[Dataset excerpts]
[Start of Attachment]

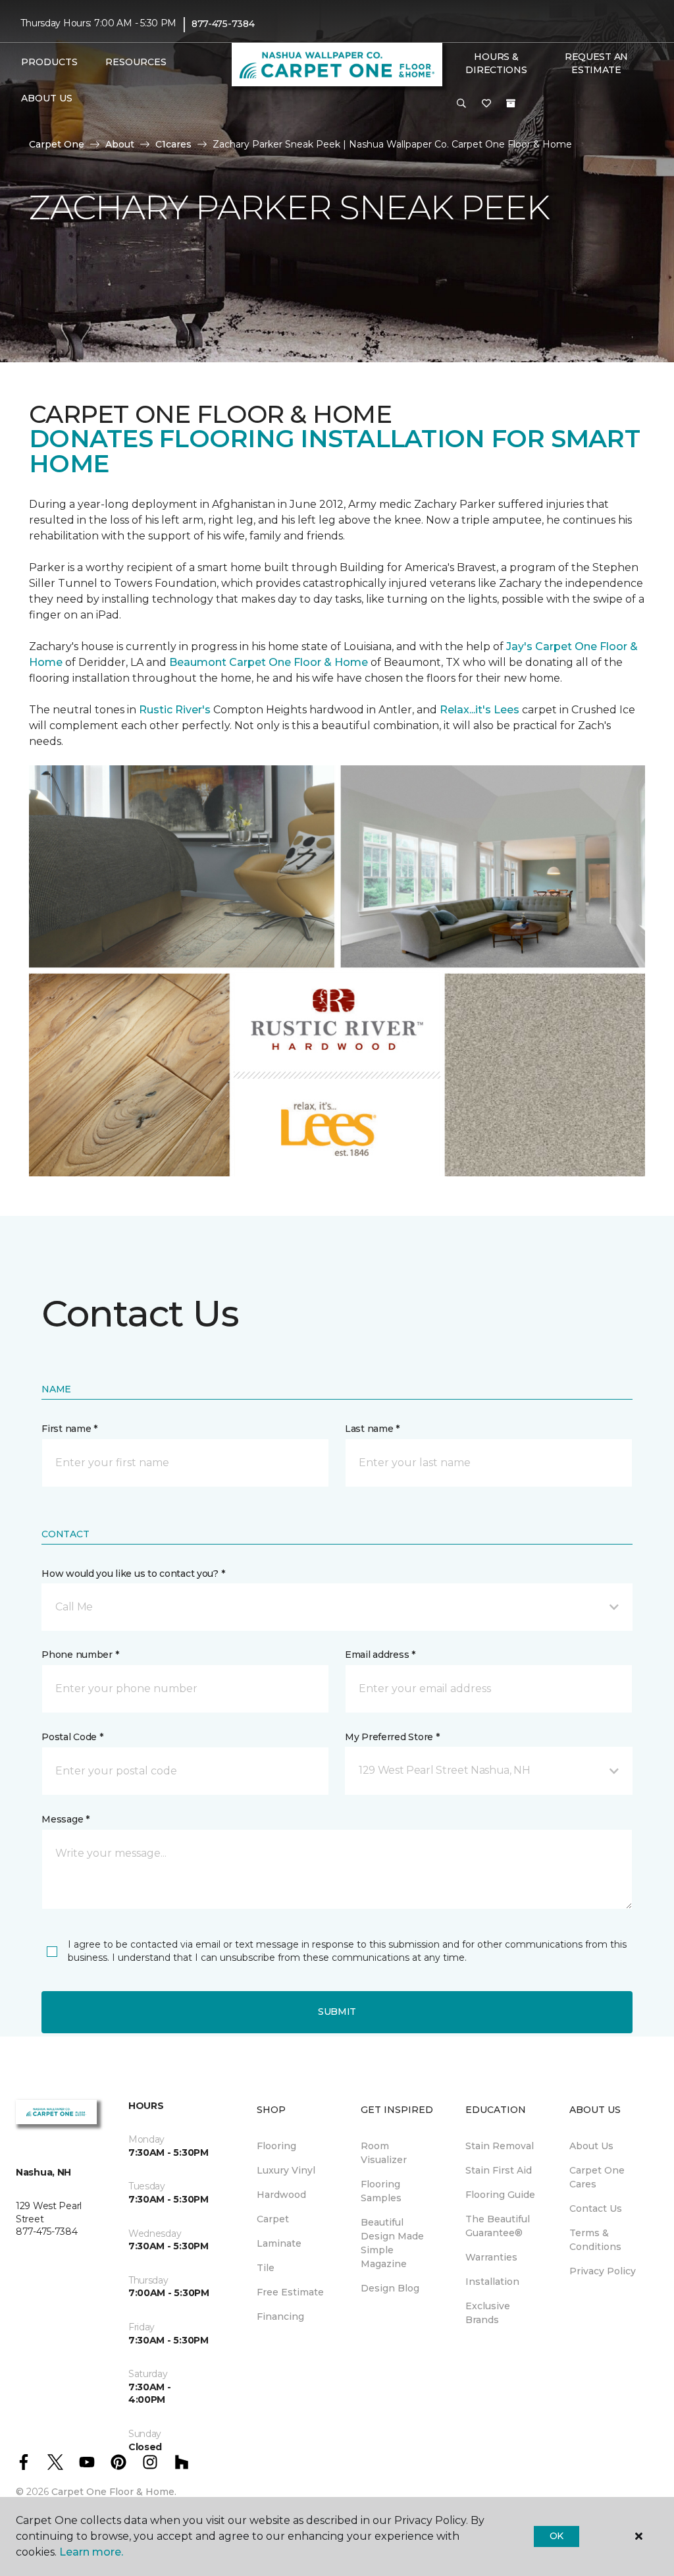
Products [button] (49, 62)
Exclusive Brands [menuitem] (487, 2313)
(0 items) (510, 103)
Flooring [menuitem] (276, 2146)
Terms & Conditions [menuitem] (595, 2240)
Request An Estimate (596, 63)
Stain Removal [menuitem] (499, 2146)
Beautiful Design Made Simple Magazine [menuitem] (392, 2243)
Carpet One (56, 144)
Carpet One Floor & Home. (113, 2492)
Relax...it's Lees (479, 709)
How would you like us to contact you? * (132, 1573)
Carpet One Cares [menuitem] (597, 2177)
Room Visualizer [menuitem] (384, 2153)
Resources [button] (136, 62)
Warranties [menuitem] (491, 2257)
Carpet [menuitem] (273, 2219)
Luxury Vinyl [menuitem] (286, 2170)
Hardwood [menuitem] (281, 2195)
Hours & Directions (496, 63)
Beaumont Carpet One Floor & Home (268, 662)
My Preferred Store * (392, 1736)
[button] (461, 104)
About (119, 144)
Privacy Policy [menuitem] (602, 2271)
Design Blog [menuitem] (390, 2288)
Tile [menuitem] (265, 2268)
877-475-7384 (223, 24)
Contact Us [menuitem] (595, 2208)
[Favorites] (486, 104)
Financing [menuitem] (280, 2316)
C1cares (173, 144)
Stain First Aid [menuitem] (498, 2170)
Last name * (372, 1428)
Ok (556, 2536)
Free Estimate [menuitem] (290, 2292)
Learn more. (91, 2552)
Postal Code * (72, 1736)
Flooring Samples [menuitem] (381, 2191)
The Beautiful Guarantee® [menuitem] (497, 2226)
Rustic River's (175, 709)
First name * (69, 1428)
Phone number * (79, 1654)
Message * (65, 1819)
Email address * (380, 1654)
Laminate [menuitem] (279, 2243)
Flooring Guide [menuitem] (500, 2195)
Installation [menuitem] (492, 2282)
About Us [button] (46, 98)
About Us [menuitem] (591, 2146)
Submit (337, 2011)
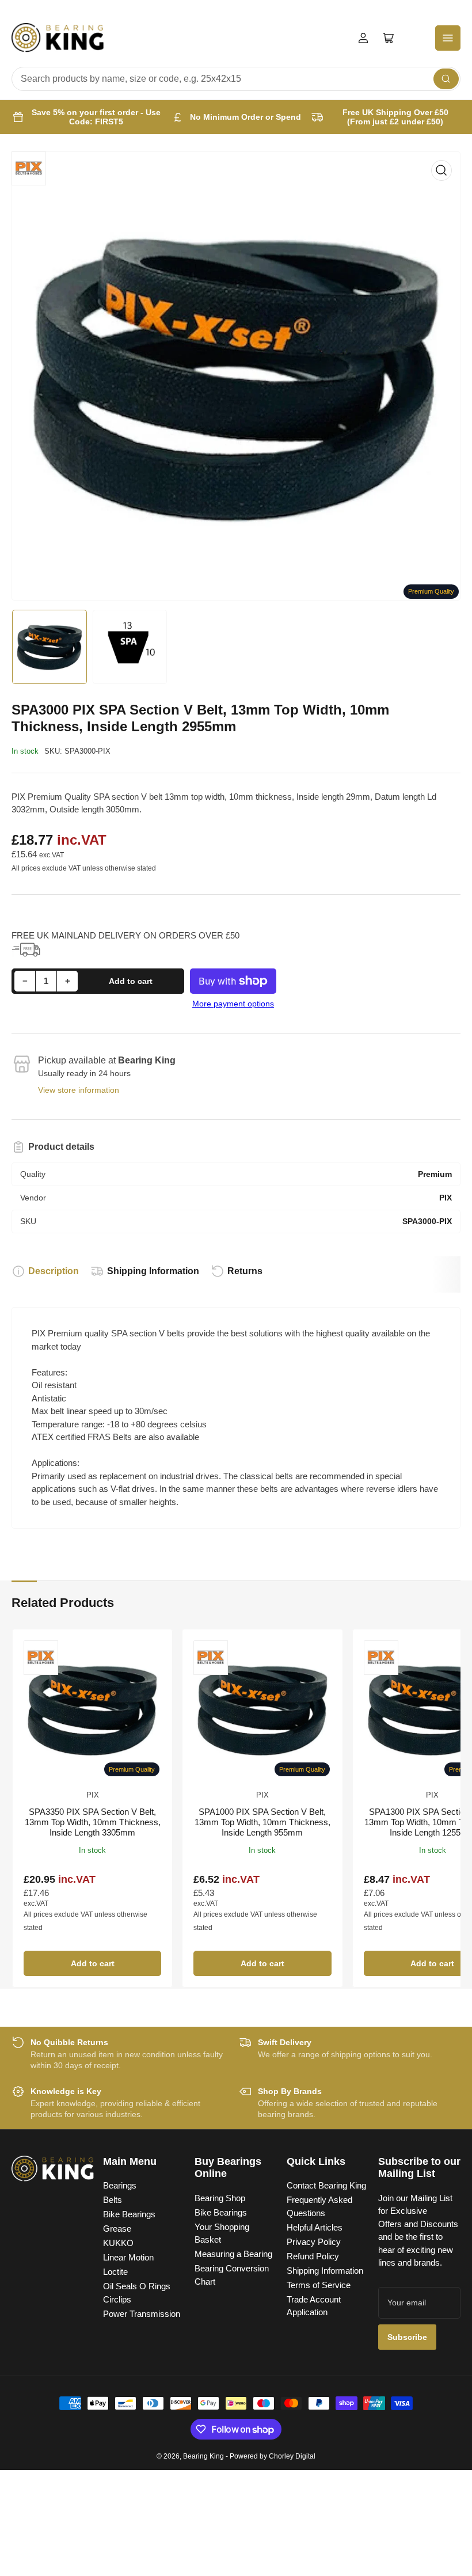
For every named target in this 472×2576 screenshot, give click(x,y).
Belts (112, 2200)
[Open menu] (447, 38)
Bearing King (203, 2456)
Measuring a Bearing (233, 2254)
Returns (244, 1271)
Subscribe (407, 2337)
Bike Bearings (129, 2214)
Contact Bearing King (326, 2185)
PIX (92, 1795)
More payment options (233, 1003)
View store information (78, 1090)
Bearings (119, 2185)
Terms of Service (319, 2285)
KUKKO (118, 2243)
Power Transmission (141, 2314)
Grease (117, 2228)
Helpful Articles (314, 2227)
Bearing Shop (220, 2198)
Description (53, 1271)
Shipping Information (153, 1271)
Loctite (115, 2272)
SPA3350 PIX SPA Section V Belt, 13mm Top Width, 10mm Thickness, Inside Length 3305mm (93, 1822)
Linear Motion (128, 2257)
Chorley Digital (292, 2456)
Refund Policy (313, 2256)
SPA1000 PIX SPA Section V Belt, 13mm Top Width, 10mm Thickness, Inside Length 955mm (262, 1822)
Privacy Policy (314, 2242)
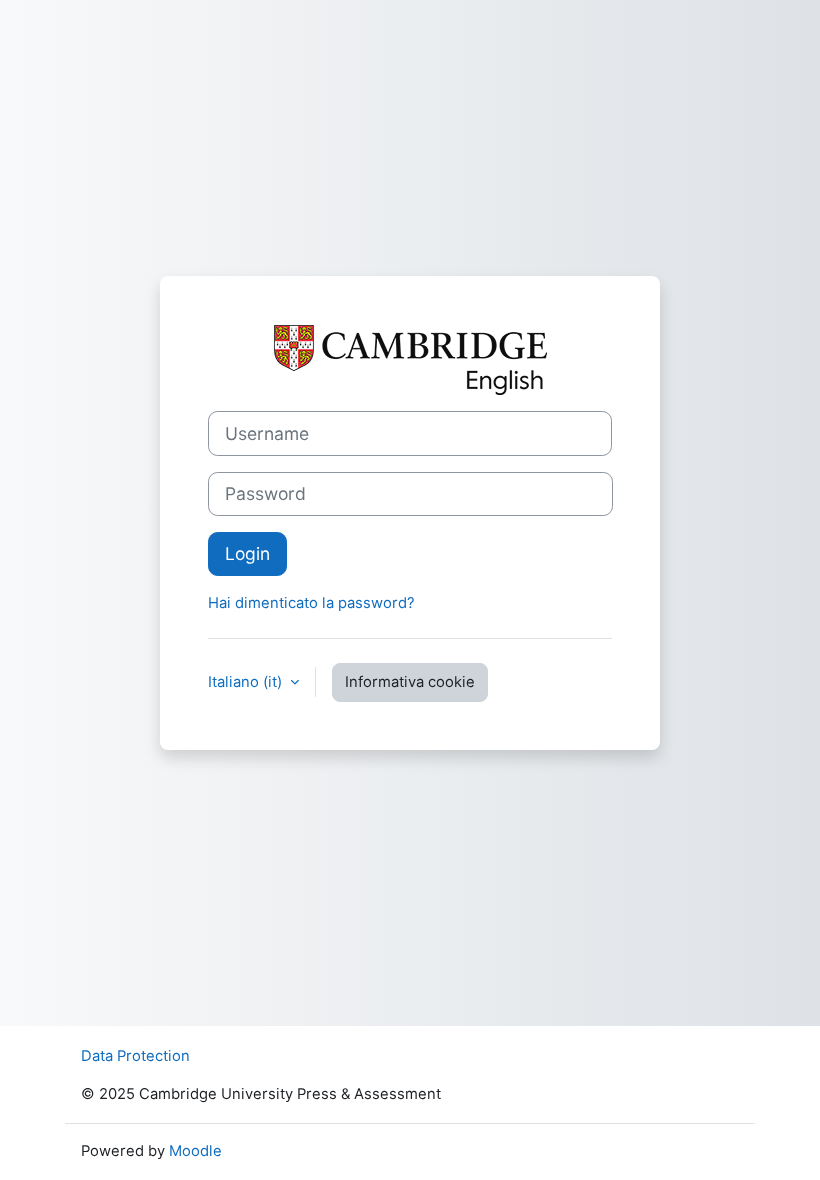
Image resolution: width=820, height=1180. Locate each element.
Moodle (195, 1151)
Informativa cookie (410, 682)
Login (247, 553)
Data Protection (135, 1056)
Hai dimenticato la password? (311, 603)
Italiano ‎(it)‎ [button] (247, 682)
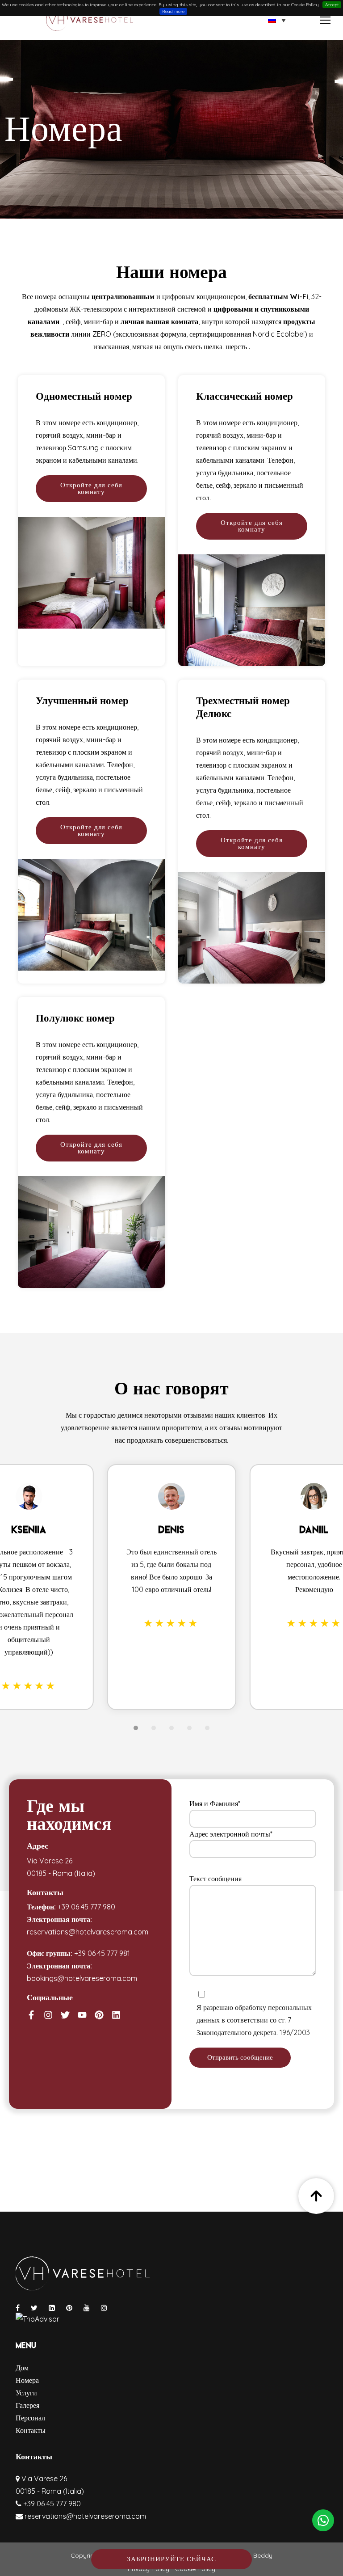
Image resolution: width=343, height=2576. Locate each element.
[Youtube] (82, 2014)
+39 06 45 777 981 (102, 1953)
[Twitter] (65, 2014)
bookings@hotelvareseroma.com (82, 1978)
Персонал (30, 2417)
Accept (332, 5)
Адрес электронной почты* (230, 1833)
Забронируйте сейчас (171, 2559)
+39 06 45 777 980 (86, 1906)
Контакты (31, 2430)
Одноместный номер (84, 396)
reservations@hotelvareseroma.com (87, 1931)
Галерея (27, 2405)
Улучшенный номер (82, 700)
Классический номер (244, 396)
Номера (27, 2380)
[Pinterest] (99, 2014)
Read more (173, 11)
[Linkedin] (116, 2014)
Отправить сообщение (240, 2057)
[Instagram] (48, 2014)
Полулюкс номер (75, 1018)
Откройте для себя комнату (91, 488)
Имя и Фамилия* (214, 1803)
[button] (277, 20)
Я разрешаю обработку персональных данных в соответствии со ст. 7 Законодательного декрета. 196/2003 (254, 2020)
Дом (22, 2367)
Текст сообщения (215, 1878)
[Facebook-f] (31, 2014)
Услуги (26, 2392)
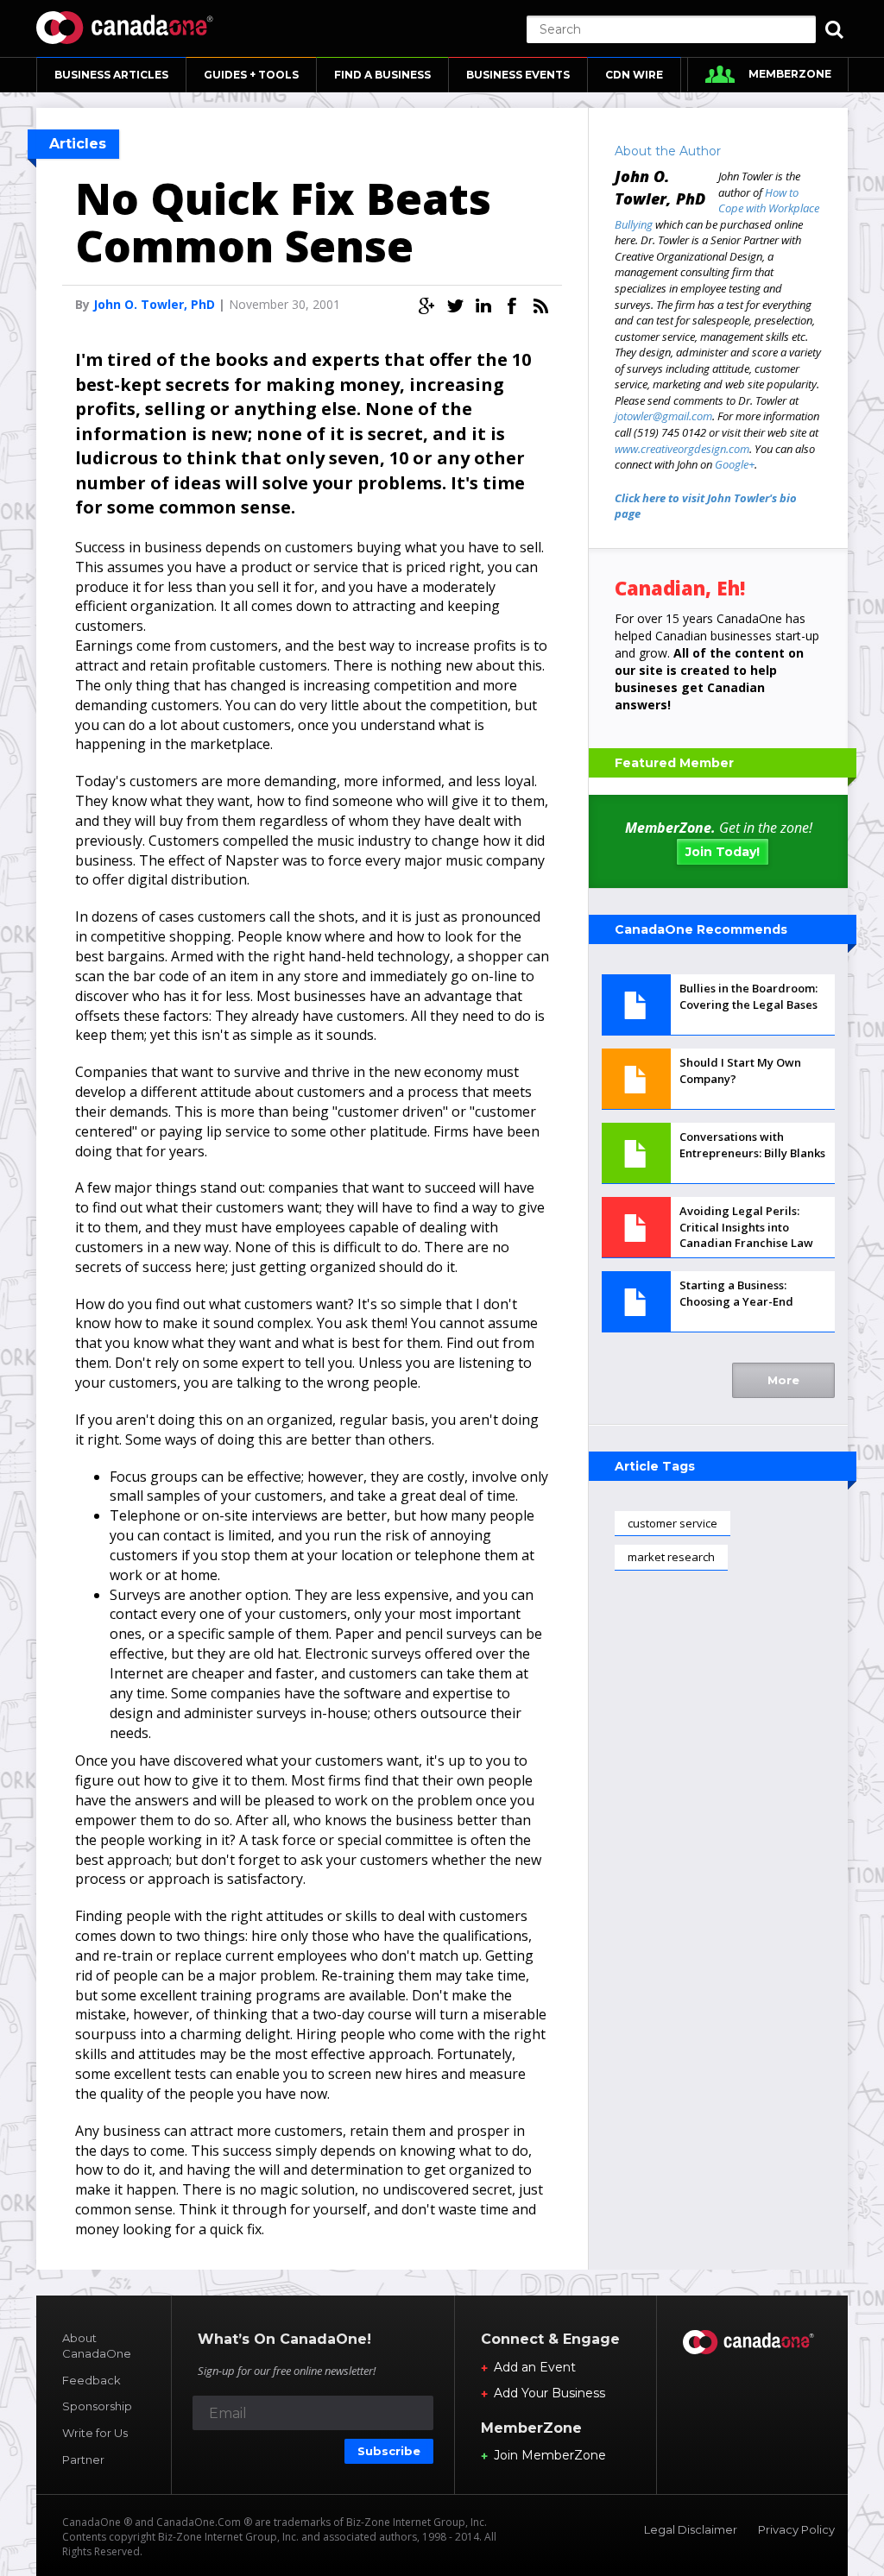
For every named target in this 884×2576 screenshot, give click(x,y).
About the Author (668, 151)
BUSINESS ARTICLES (111, 74)
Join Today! (722, 852)
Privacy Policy (796, 2529)
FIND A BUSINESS (382, 74)
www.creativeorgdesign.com (682, 449)
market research (671, 1557)
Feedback (91, 2380)
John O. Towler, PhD (154, 304)
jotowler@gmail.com (663, 416)
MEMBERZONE (789, 73)
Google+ (735, 464)
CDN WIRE (634, 74)
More (783, 1380)
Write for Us (95, 2433)
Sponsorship (97, 2406)
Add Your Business (549, 2393)
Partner (83, 2459)
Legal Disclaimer (690, 2529)
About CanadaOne (96, 2346)
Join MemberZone (550, 2455)
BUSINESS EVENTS (518, 74)
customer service (672, 1523)
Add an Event (535, 2367)
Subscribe (388, 2451)
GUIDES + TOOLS (251, 74)
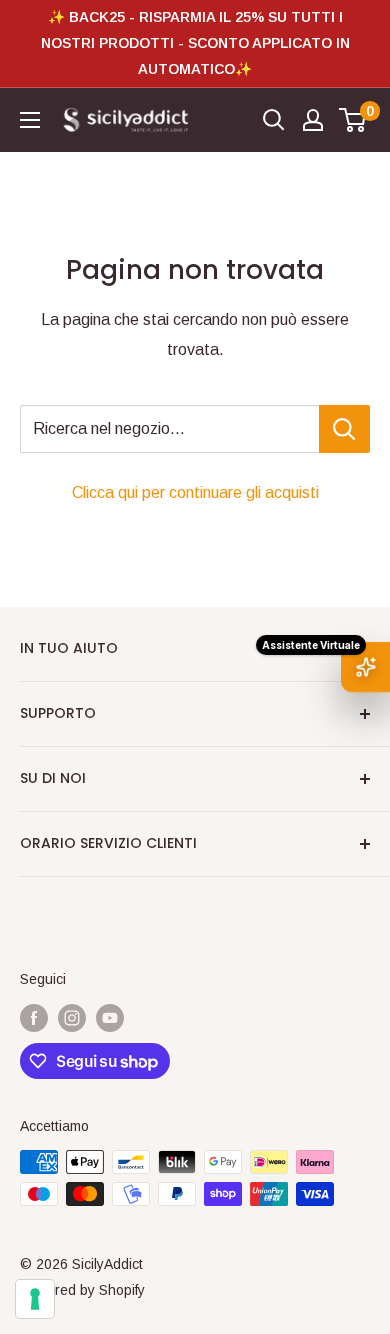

[End of Attachment]

→ **Work instructions**: Return the lines above from the one with "SPA3350 PIX SPA" through the one with "Informativa cookie (410, 682)", verbatim and nothing else. Omit every picture.

→ **Finished task**:
SPA3350 PIX SPA Section V Belt, 13mm Top Width, 10mm Thickness, Inside Length 3305mm (93, 1822)
Linear Motion (128, 2257)
Chorley Digital (292, 2456)
Refund Policy (313, 2256)
SPA1000 PIX SPA Section V Belt, 13mm Top Width, 10mm Thickness, Inside Length 955mm (262, 1822)
Privacy Policy (314, 2242)
Image resolution: width=820, height=1180. Locate each element.
Moodle (195, 1151)
Informativa cookie (410, 682)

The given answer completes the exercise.